The final part of your code prints the line being examined at that time (but not from the first file thanks to the next in the prior stanza) whenever the array a contains an entry for that file's line number. Therefore, it prints lines 1 and 2 from each input (since a[FNR] exists for FNR equal to 1 or 2).

Since you need an approximate answer and therefore must use agrep, the idea proposed by James Brown's answer to your other question makes sense but its implementation (as dissected above) does not.

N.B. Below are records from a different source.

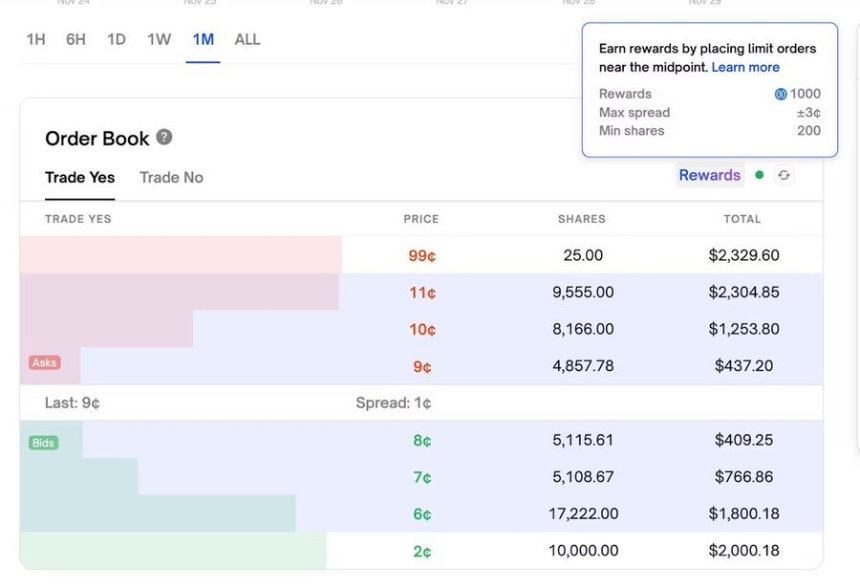Select the 1M time range

[203, 40]
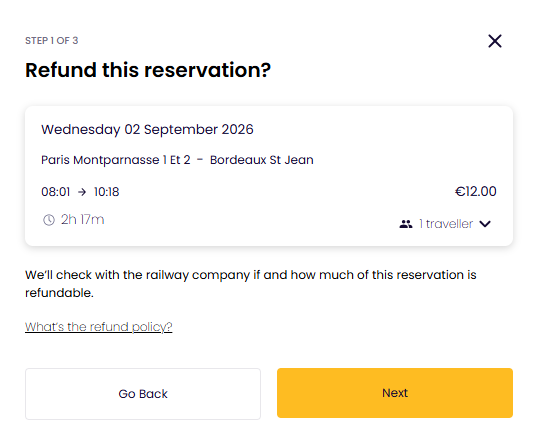
Task: Click the arrow between departure and arrival times
Action: tap(82, 192)
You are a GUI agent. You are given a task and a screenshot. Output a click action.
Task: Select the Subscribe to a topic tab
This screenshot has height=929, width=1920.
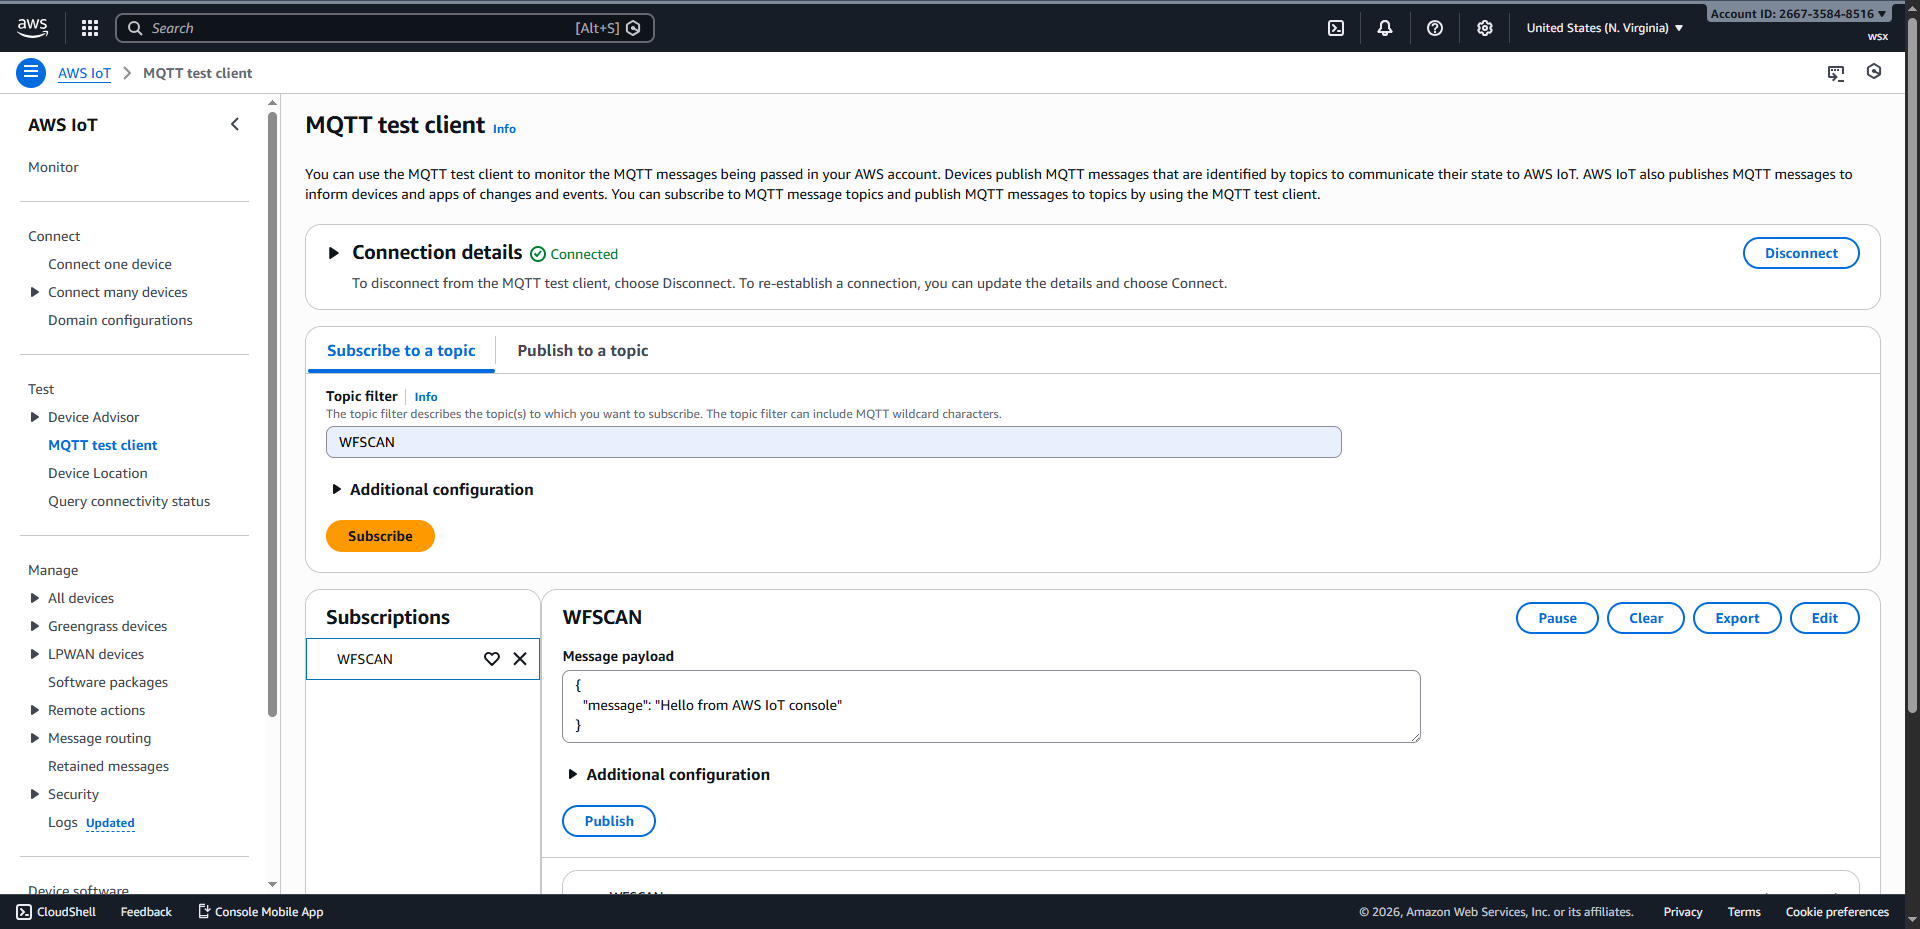click(x=401, y=351)
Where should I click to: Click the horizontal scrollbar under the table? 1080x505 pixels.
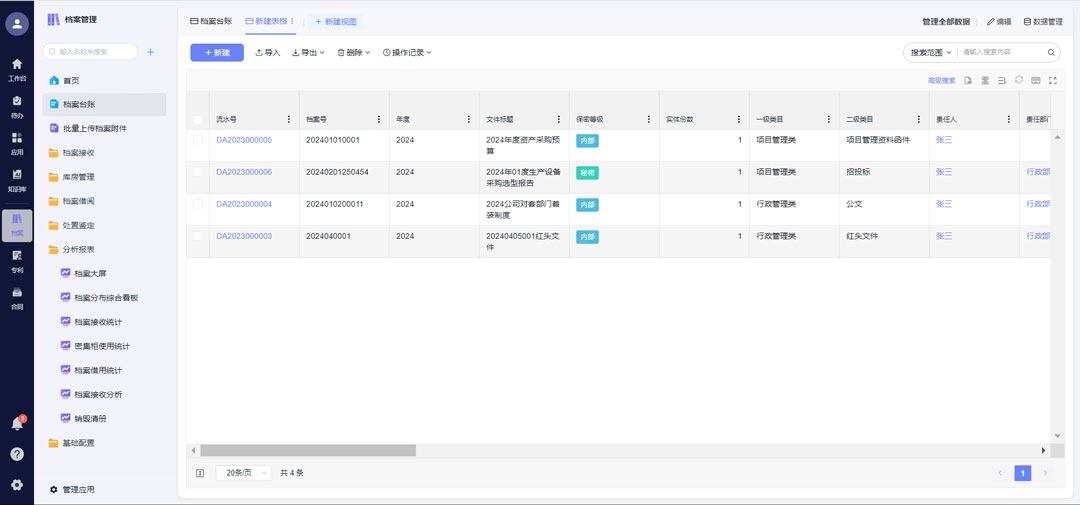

The following solution uses agrep's hits as cues for surrounding lines to print alongside the hits (agrep does not support context lines like grep's -A NUM and -B num or else we'd be able to do agrep -A1 -B2 -1 -n PATTERN example.fastq for a simpler answer).

agrep -1 "GAAATAATA" example.fastq | awk '
  NR == FNR { agrep_hit[$0] = 1; next }
  agrep_hit[$0] { print last_line; i = 1 }       
  0 < i && i < 4 { i++; print } 
  { last_line = $0 }
' - example.fastq

This examines the input file twice. The first time uses agrep to find the approximate pattern matches while the second uses awk to get the requested lines of context.

When the overall line number in awk (NR) equals the local file's line number (FNR), it means we're examining the first input (-, standard input, which is the output of agrep). We store the approximate pattern hits in an associative array for later and then move on to the next line with next (therefore the rest of the awk commands only operate on later inputs).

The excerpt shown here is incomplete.